La couperet est finalement tombé sur le premier président de la Cour d’appel de Kaolack, lui qui avait porté plainte contre son collègue magistrat Yaya Amadou Dia, qui l’avait accusé de «corruption et d’avoir libéré un criminel».. Ousmane Kane a reçu « le blâme » comme sanction.
Les choses ont finalement tourné contre le premier président de la Cour d’appel de Kaolack qui avait porté plainte contre son collègue magistrat Yaya Amadou Dia. Ousmane Kane a reçu « le blâme » comme sanction.
En effet, le Conseil de discipline du Conseil supérieur de la magistrature lui a servi hier un blâme.
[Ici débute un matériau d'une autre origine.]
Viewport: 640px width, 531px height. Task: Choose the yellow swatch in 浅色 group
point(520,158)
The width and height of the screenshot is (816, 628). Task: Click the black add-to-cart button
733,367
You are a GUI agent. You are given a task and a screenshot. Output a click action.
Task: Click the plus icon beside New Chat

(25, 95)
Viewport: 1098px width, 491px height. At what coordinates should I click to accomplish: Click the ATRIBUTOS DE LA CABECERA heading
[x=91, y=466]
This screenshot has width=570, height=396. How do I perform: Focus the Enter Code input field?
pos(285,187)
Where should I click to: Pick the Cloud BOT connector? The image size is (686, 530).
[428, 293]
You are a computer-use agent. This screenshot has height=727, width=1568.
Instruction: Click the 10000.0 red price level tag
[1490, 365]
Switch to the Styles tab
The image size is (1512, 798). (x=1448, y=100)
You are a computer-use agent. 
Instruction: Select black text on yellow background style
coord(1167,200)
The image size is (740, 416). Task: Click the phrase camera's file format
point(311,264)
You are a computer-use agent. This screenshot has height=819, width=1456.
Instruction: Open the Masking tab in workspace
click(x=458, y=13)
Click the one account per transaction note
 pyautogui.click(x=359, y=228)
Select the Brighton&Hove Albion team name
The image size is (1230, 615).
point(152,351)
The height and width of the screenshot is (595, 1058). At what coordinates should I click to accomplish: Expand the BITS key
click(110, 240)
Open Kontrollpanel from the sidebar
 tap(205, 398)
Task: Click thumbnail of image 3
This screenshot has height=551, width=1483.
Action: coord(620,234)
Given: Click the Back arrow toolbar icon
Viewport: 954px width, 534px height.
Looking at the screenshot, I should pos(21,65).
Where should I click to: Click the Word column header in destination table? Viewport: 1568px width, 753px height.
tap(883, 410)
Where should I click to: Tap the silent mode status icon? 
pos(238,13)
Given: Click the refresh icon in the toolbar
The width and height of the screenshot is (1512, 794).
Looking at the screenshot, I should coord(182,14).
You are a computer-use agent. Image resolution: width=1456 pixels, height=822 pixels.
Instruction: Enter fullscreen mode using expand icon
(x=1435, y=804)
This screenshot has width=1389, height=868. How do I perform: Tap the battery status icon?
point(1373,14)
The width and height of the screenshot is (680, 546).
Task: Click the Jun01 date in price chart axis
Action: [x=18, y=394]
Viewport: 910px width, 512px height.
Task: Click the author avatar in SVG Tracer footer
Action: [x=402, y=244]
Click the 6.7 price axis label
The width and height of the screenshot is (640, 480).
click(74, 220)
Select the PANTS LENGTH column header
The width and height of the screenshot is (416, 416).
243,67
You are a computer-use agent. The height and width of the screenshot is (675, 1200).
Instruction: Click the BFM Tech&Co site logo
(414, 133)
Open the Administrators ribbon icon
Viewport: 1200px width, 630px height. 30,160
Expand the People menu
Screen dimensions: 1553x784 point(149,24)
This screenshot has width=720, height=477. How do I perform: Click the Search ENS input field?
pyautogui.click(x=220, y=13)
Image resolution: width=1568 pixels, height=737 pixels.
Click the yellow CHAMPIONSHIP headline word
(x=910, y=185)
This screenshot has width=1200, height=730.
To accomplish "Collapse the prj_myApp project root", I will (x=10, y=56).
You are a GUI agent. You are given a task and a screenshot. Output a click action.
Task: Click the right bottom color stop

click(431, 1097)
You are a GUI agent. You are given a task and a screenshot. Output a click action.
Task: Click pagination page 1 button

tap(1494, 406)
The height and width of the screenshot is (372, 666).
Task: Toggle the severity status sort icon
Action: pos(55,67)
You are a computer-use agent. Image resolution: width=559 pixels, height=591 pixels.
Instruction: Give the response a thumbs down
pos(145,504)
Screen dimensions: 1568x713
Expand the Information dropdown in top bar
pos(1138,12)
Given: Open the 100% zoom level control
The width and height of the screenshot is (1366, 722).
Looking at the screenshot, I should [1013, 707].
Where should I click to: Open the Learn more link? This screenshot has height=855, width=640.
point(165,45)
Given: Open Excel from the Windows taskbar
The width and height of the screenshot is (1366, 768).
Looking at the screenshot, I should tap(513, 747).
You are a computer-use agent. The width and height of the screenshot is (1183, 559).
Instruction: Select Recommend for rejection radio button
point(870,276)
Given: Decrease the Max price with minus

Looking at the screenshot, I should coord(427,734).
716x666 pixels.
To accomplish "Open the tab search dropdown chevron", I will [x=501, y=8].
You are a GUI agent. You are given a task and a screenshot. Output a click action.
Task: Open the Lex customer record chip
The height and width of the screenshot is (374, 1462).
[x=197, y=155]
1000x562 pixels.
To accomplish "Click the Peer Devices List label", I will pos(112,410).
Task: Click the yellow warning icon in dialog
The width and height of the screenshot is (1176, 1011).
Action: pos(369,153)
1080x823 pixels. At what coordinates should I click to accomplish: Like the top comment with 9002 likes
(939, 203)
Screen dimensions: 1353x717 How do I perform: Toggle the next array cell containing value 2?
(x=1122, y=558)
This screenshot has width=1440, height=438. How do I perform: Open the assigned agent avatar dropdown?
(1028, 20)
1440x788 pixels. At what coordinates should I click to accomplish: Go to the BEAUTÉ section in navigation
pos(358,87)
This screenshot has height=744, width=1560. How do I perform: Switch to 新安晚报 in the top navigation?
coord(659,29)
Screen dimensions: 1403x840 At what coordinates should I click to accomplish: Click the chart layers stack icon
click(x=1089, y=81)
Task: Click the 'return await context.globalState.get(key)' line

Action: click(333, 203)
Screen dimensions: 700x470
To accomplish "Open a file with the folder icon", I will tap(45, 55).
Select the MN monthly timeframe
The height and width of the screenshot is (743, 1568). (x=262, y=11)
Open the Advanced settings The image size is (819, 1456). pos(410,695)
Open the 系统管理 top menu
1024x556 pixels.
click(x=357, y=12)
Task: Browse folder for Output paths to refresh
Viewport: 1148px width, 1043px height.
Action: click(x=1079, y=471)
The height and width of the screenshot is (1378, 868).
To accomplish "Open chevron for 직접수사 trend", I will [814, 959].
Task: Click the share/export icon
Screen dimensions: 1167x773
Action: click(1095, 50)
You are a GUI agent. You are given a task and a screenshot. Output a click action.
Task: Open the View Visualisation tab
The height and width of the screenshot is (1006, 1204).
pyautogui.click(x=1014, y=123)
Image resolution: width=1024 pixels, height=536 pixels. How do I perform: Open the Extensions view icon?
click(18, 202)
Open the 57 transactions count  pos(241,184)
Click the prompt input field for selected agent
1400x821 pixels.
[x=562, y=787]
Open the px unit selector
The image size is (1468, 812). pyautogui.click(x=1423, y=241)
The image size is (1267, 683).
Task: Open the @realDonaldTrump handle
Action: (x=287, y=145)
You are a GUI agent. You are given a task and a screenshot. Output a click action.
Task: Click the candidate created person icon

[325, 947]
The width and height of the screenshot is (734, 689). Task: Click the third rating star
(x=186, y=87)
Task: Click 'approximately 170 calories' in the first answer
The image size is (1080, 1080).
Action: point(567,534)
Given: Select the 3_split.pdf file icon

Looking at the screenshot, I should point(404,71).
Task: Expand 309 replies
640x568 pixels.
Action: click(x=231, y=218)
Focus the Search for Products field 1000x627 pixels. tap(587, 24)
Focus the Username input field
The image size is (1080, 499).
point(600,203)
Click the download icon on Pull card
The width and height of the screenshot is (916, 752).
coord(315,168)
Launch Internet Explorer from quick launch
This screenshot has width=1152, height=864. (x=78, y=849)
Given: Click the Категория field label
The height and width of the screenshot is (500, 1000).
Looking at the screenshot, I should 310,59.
On lui reproche d’avoir tenu une conférence de presse après les accusations du juge Yaya Amadou Dia à son encontre. Le Premier président de la Cour d’Appel de Kaolack a été jugé et condamné pour avoir tenu une conférence de presse en réponse au juge Yaya Amadou Dia, qui l’avait accusé de «corruption et d’avoir libéré un criminel».
Mais cette décision du Conseil de discipline suscite un tollé au niveau de la justice, notamment au sein du corps. Plusieurs raisons justifient ce cri d’indignation. En effet, Ousmane Kane, au lieu d’être entendu par l’Inspection générale de l’administration de la justice (Igaj) en tant que plaignant comme il s’était présenté, il a été interrogé comme plaignant mais les conclusions de l’Igaj ont retenu la nécessité de le poursuivre. Alors que le juge Yaya Amadou Dia a déféré en compagnie de ses avocats devant l’Igaj, Ousmane Kane n’a pas eu cette possibilité. Parce qu’il a été convoqué comme plaignant. Dans ce renversement de situation, l’Igaj ne lui a donc pas permis de bien se défendre, selon notre source.
Ensuite le juge Ousmane Kane avait au préalable requis et obtenu l’autorisation expresse du ministre de la Justice, Me Malick Sall. D’ailleurs dans son rapport, l’Igaj reconnaît que le Premier président de la Cour d’Appel de Kaolack avait informé la Chancellerie de ce projet de point de presse et obtenu son accord.
Ousmane Kane peut toutefois attaquer cette décision devant la Cour de cassation.